Are you talking about the number of option contracts in one specific position, or are you talking about the total number of positions that you have active an any given time?
You need a Business 101/1A class from a college. Take it in person and ask a lot of questions. On second though, take many business classes, including statistics. You can pick them up at your local community/junior college... I will not explain risk/reward here, but you need to understand it... You may be a gambler and not know it...
It's not so much of how many you can put on, it is how many can you exit safely at your price. Buffett uses dark pools to put on huge numbers.

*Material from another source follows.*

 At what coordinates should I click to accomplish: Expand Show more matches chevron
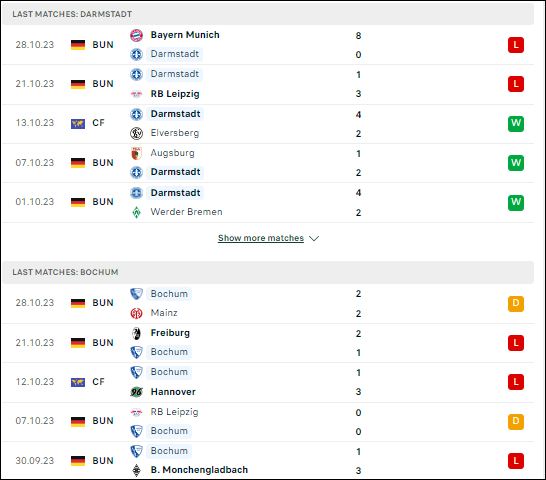(x=314, y=238)
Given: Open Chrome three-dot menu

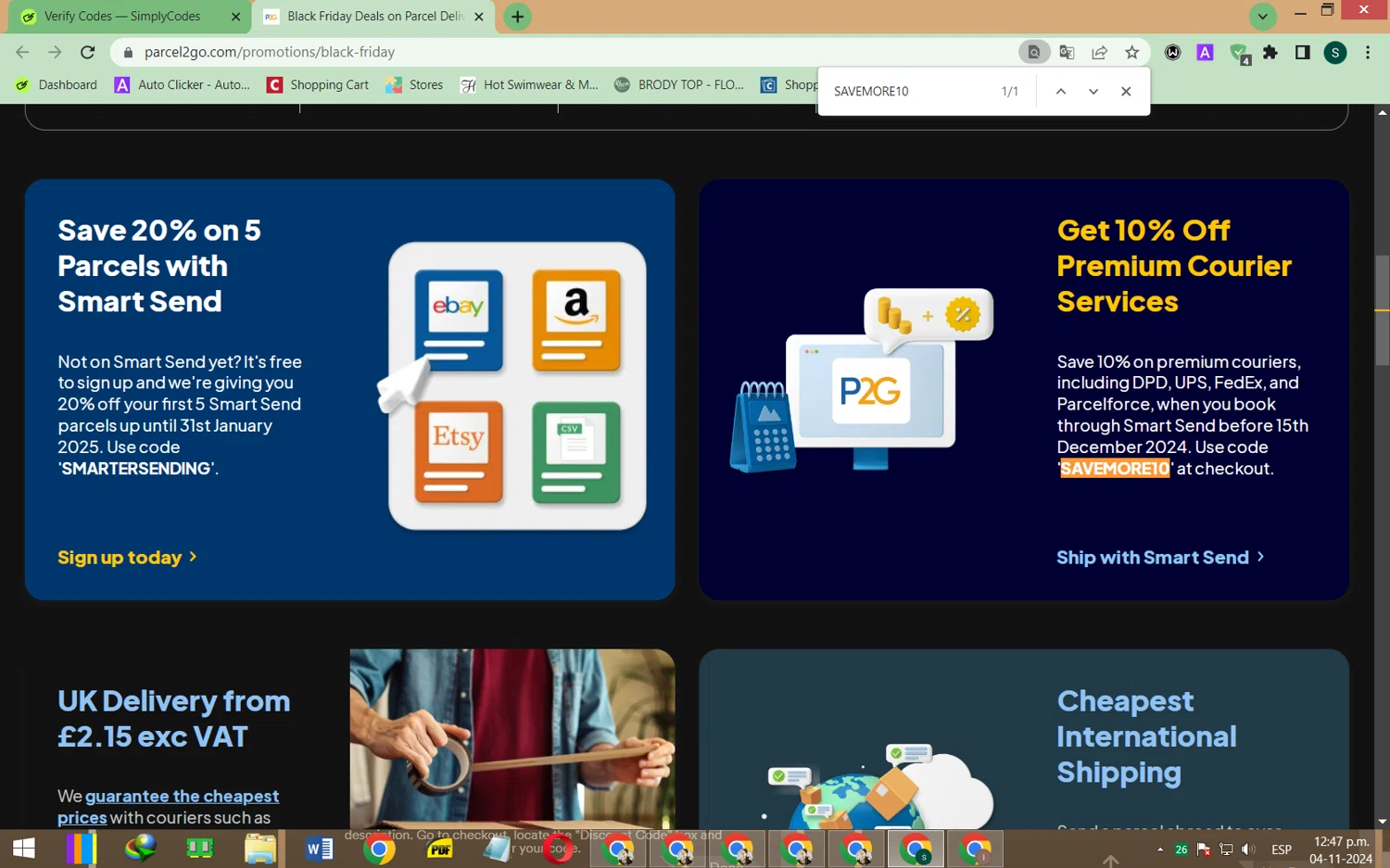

The exchanges have position limits that are meant to prevent one party from having too much influence on the market. But you probably won't come anywhere near those limits. One popular rule of thumb is that you should not have more than one percent of your captial at risk on any single position. But that rule is really just an arbitrary benchmark that serves as a starting point for the conversation. How much you put at risk is a complex question that involves the size of your account, your trading objectives, and your tolerance for risk. I often hold multiple positions--across multiple expirations--in options on underlying products like SPY, SPX, and DIA, and those are all very closely correlated. So measuring my risk in an individual position doesn't tell me much. I have to look at how much risk I have on each underlying, or in each sector of the market, etc. And there are many different ways to measure risk, depending on what kind of positions you are trading. I sometimes take a long stock position and write a covered call, as a swing trade that I expect to close at or before expiration. Mathematically, there is a risk that I could lose the entire cost of the stock, because it could go to zero. But I'm not trading penny stocks, and in most cases, the probability of a total loss is extremely low. Many people who sell naked calls use some sort of model, based on volatility, to estimate their risk, i.e., their maximum potential loss, because in a raw mathematics, the potential loss is infinite. And that is not particularly useful information, because it's not a real number. Infinity is not a number. It is an abstract concept.